Explico: gramática especulativa é a soma de todos

os signos possíveis, interpretação, denotações,

significações...”

“Entendo. Um alfabeto próprio. Um “letramento”.

“Nada. Esqueça essas palavras da moda. É mais do que

isso e é mais simples ainda: uma ciência que é ao mesmo

tempo (sua própria) linguagem.”

“Uma tudologia.”

“Isso. A Teoria Geral do Tudo. É isso. Você entendeu. Na

mosca.”

“Por isso ela é importante em todas as áreas do

conhecimento e mais ainda na prática fotográfica: é a

partir dessa gramática que fotógrafos podem buscar

classificações, análises para variações da linguagem,

sinais, códigos, buscando novantigas objetivações &

interpretações.”

“Arbitrárias.”

“Ora, que seja. O ato fotográfico é também arbitrário.

O ato fotográfico é um ato ditatorial. De ruptura.
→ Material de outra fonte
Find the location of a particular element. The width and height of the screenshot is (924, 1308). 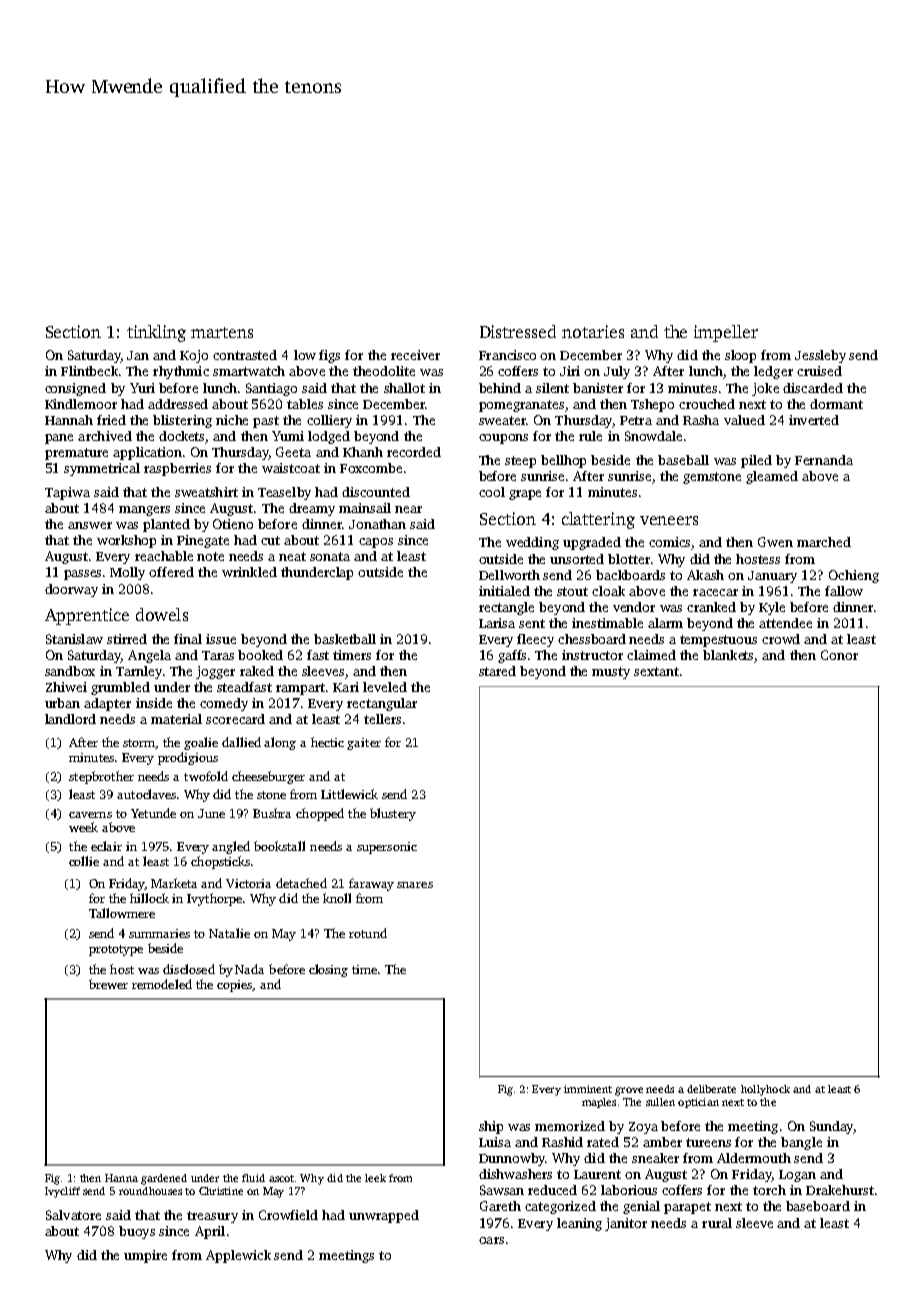

Khanh is located at coordinates (363, 452).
O

enquadramento não é somente uma ‘moldura’, mas um

ato intencional, intelectual e profundo, escolhido para

representar parte do mundo, objetivo ou não. Não é à toa

que o obturador se assemelha a uma guilhotina. Várias.

Uma foto é um corte. Uma decepação.”

“Você parece irritado.”

“Não estou.”

“Mas parece. Beba menos.”

Não estava. Contudo, a ideia-imagem da morte voltava a

perambular pelo ambiente e saí para respirar um pouco,

ali onde os outros se fumavam.

Voltei. Quando me sentei, era a imagem do olho-signo

do filme de Bruñel que não deixava de ocupar todos os

meus pensamentos. A navalha, para além da navalha,

dinamicamamente.

A sensação era que o uber me levaria para casa, a

estranha antiga casa-morta, no passado, onde as velhas

tias dormiam na sala, diante da TV, profundamente.